Hükmün, davalı Kurum vekili tarafından temyiz edilmesi üzerine temyiz isteğinin süresinde olduğu anlaşıldıktan ve Tetkik Hakimi ... tarafından düzenlenen raporla dosyadaki kağıtlar okunduktan sonra işin gereği düşünüldü ve aşağıdaki karar tespit edildi.
Davanın yasal dayanağı, 506 sayılı Kanunun 79 ve 108. maddeleridir. 108. madde sigortalılık süresini düzenlemekte olup sigortalılık niteliği taşımayan bir kimsenin sigortalılık süresinden de söz edilemez. Olağan olarak sigortalılık niteliği, 506 sayılı Kanunun 2. maddesine göre hizmet akdinin kurulması ve 6. madde gereğince çalışmaya başlaması ile edinilir. Bu maddelerde açıkça belirtildiği üzere, sigortalılığın oluşumu yönünden çalışma olgusunun varlığı zorunludur. Fiili çalışma saptanmadıkça, sadece hizmet akdine dayanılması halinde sigortalılık söz konusu olamaz. Fiili veya gerçek çalışmayı ortaya koyacak belgeler, işe giriş bildirgesiyle birlikte 506 sayılı Yasa’nın 79. maddesinde belirtilen sigortalının gün sayısını, kazanç durumunu, çalışma tarihleriyle birlikte ortaya koyan aylık sigorta gün bilgileri ile Sosyal Sigorta İşlemleri Yönetmeliği’nin 17. maddesinde belirtilen 4 aylık prim bordroları gibi Kuruma verilmesi zorunlu belgelerdir. Yöntemince düzenlenip süresi içerisinde Kuruma verilen işe giriş bildirgesi, kişinin işe alınmış olduğunu gösterirse de fiili çalışmanın varlığının ortaya konulması açısından tek başına yeterli kabul edilemez. Sigortalılıktan söz edebilmek için, çalışmanın varlığı, Yargıtay uygulamasında 506 sayılı Yasanın 79/10. maddesine dayalı sigortalılığın tespiti davaları yönünden kabul edilen ilkelere uygun biçimde belirlenmelidir. Zira, sigortalılığın başlangıcına yönelik her dava sigortalılığın tespiti istemini de içerir. Aksine düşünce, özellikle yaşlılık aylığının kabulü için öngörülen sigortalılık süresi yönünden çalışanlar ile çalışmayanlar arasında adaletsiz ve haksız bir durum yaratır. Bu nedenle, işe giriş bildirgesinin verildiği ancak yasal diğer belgelerin bulunmadığı durumlarda çalışma olgusunu ortaya koyabilecek inandırıcı ve yeterli kanıtlar aranmalı, kamu düzenine dayalı bu tür davalarda hakim, görevi gereği doğrudan soruşturmayı genişleterek sigortalılık koşullarının oluşup oluşmadığını belirlemelidir.

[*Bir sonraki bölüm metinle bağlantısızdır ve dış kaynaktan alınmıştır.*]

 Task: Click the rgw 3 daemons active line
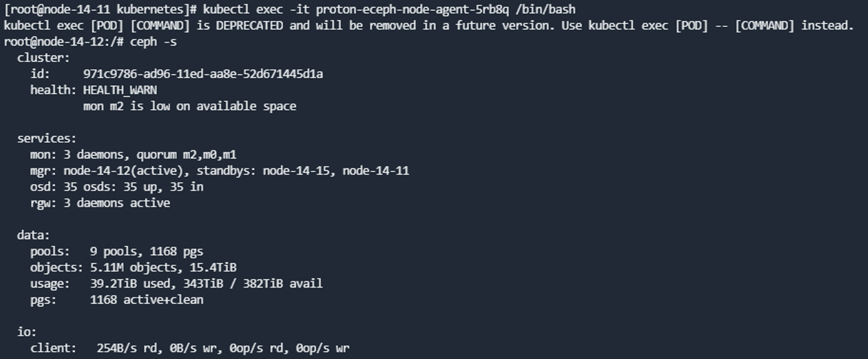point(100,203)
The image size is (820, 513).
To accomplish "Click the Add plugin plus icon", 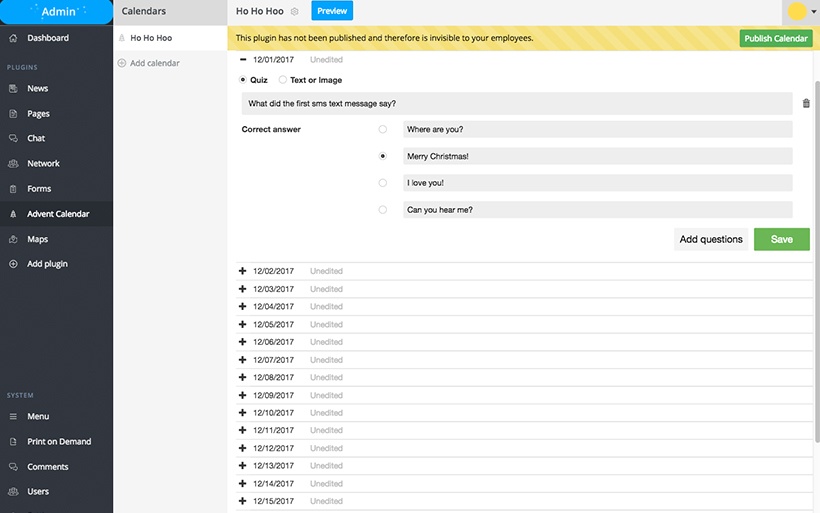I will [14, 264].

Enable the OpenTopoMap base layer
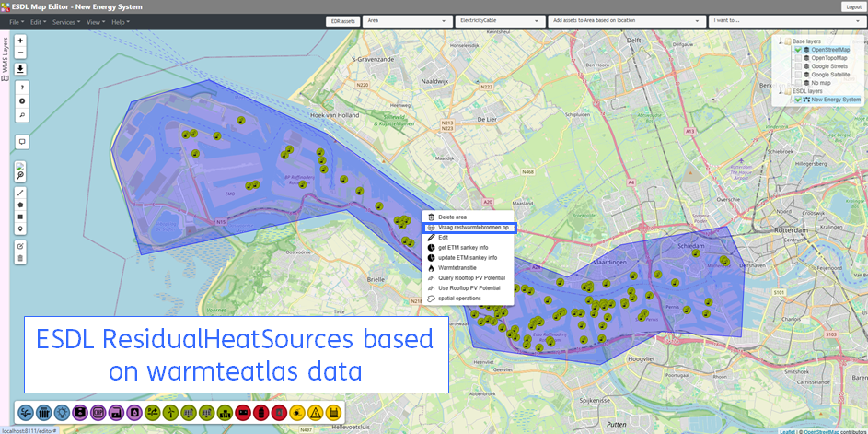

Bu yön, Yargıtay Hukuk Genel Kurulu’nun 16.9.1999 gün 1999/21-510-527, 30.6.1999 gün 1999/21-549-555, 5.2.2003 gün 2003/21-35-64, 15.10.2003 gün 2003/21-634-572, 3.11.2004 gün 2004/21-480-579 ve 2004/21-479-578, 10.11.2004 gün 2004/21-538 ve 1.12.2004 gün 2004/21-629 sayılı kararlarında da vurgulanmıştır.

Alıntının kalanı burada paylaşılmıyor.